隅田川沿いに建つ絶景の家家の中に街並みを作り、
家族で住める空間に
眼下の隅田川には屋形船や作業船がゆっくりと行き交い、対岸の佃のタワーマンションと月島の古い街並みを眺めることができる。この素晴らしい眺望のマンションは、2003年竣工のコーポラティブハウスだ。
「この眺めが気に入って購入した時は夫婦2人の生活でしたが、10年が経ち、子どもが増えて4人家族になりました。広いリビングと小さな部屋という間取りの1LDKの家に家族4人が住めるよう、オンデザインにリノベーションをお願いしました」
大小様々な箱が家族の居場所に
“夫婦で住んでいた家をファミリー仕様にリノベーションする”という課題を、オンデザインは”箱を作る”ことで解決した。リビングを敷地に見立て、部屋の中に建物と路地を作ったのだ。家族それぞれの居場所となる大小9つの箱は、高さも壁の色もまちまちで、どこか異国の路地裏に迷い込んでしまったような楽しさがある。
天井の高さを充分に活かし、箱の中も箱の上にも居場所が確保できるよう工夫されている。グレーの溶岩石の箱の上はベッドルームになっている。内部はウォークインクローゼットだ。茶色のレンガの中は子どもたちと奥様の寝室。内部からハシゴを昇ればレンガの家の屋上に出ることができる。
オンデザインの設計担当は、西田さんと現在は独立して稲山貴則建築設計事務所を構える稲山さん。

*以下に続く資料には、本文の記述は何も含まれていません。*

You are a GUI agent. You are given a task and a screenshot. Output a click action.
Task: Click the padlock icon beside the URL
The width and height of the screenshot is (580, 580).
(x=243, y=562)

「実は他の建築事務所にもリノベーションの相談をしていたのですが、オンデザインはすぐに模型を作って見せてくれたんです。模型の中に手持ちの家具のミニチュアもちゃんと置かれていて、そのプレゼンテーションにすっかり惚れ込んでしまいました。すごいすごいと説明を受けているあいだ中、言い続けていました(笑)」
部屋を区切らず、箱を作ることで開放感を維持するアイディアには脱帽だったとか。